There are also several structural issues contributing to Northern Ireland’s skills challenges. On the supply side, educational attainment has increased significantly over the past 20 years. In 2003/04 only half of school leavers achieved five GCSEs A*-C (including English and Maths) compared to four-fifths today. This shift has led to a higher proportion of school leavers undertaking tertiary level qualifications, increasing the average number of years spent in full-time education before entering the labour market.
The smaller number of low achievers at school has driven a large fall in further education qualifier numbers. This has squeezed the skills pipeline for jobs that typically recruited non-tertiary qualifiers. Compared to many of our European peers, there are significantly fewer qualifiers from professional and technical courses. This creates a ‘missing middle’ in Northern Ireland’s supply of skills and is a function of a lack of clear pathways available to school leavers considering these types of courses.
At graduate level, a high proportion of qualifiers are concentrated within a relatively narrow group of subjects. Health related subjects account for over one in five HE qualifications. Business, management and social sciences account for more than one in four graduates. However, there is a low representation of some more specialised subject areas such as creative arts and design, mathematical sciences and some STEM subject areas.
The latest NI Skills Barometer reported that Northern Ireland’s largest skills shortages are in engineering and computer science, highlighting the importance of high-quality careers advice to ensure young people make informed choices.
Northern Ireland tends to underperform internationally on lifelong learning measures, recording the lowest proportion of employees receiving training or working towards a qualification of any UK region. In a rapidly changing world, skills during formal education or in prior employment become obsolete more quickly. Therefore, lifelong learning activities become an essential instrument in addressing Northern Ireland’s competitiveness challenges.

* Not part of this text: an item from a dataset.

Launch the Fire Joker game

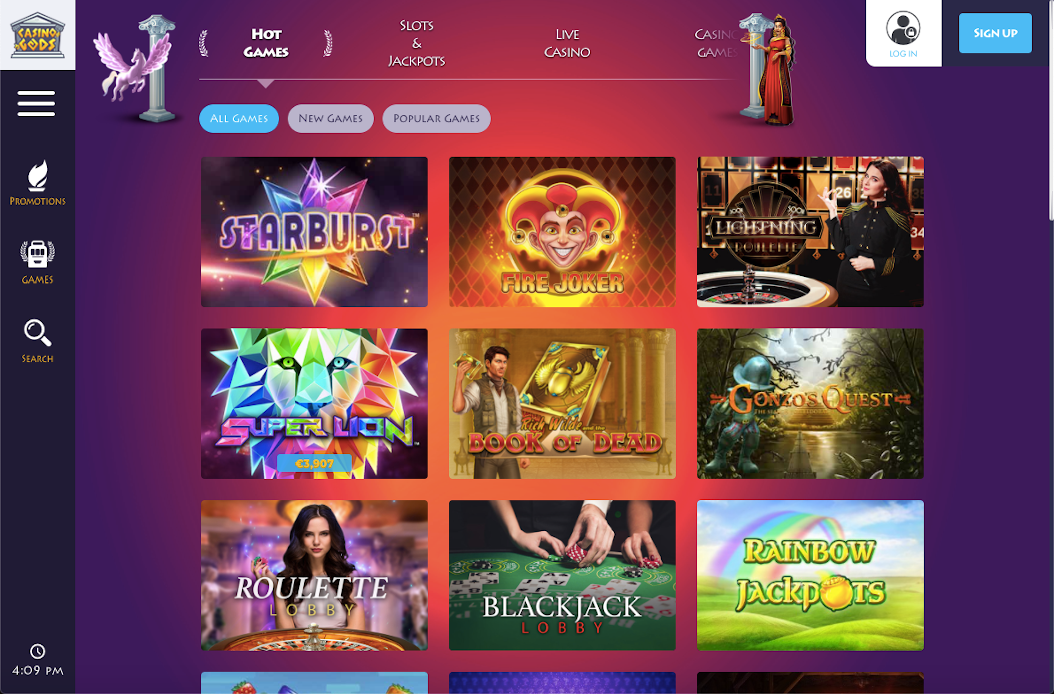pyautogui.click(x=562, y=232)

In summary, Northern Ireland faces two distinct sets of skills challenges. The first relates to the quantum of labour supply available. In the absence of a devolved regional migration policy the Executive has limited powers to alter the ability of local businesses to import overseas labour.
Therefore, supporting the ‘hidden unemployed’ into work is the key avenue through which Northern Ireland’s labour supply can be increased. This group face multiple barriers to employment, and no single initiative is likely to achieve success without an accompanying wrap around skills policy.
The second set of challenges relate to structural issues. Notably, a lack of mid-level qualifiers, an undersupply of skills in key narrow-STEM subjects and a labour market lacking a culture of lifelong learning.
Achieving success across all aspects of the education and training system is an extremely difficult challenge. However, a failure to tackle these challenges may lead to a decade of persistent skills shortages, holding back the economic potential of the local economy.